Task statement.
Reproduce each line of the data exactly as it is.

START Supplied records

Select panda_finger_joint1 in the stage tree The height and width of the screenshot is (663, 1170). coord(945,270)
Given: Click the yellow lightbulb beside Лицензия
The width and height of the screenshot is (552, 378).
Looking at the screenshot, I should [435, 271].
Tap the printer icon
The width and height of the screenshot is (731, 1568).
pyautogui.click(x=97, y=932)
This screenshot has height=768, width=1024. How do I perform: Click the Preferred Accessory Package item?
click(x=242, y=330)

END Supplied records

Result of this exercise.
Select panda_finger_joint1 in the stage tree The height and width of the screenshot is (663, 1170). coord(945,270)
Given: Click the yellow lightbulb beside Лицензия
The width and height of the screenshot is (552, 378).
Looking at the screenshot, I should [435, 271].
Tap the printer icon
The width and height of the screenshot is (731, 1568).
pyautogui.click(x=97, y=932)
This screenshot has height=768, width=1024. How do I perform: Click the Preferred Accessory Package item?
click(x=242, y=330)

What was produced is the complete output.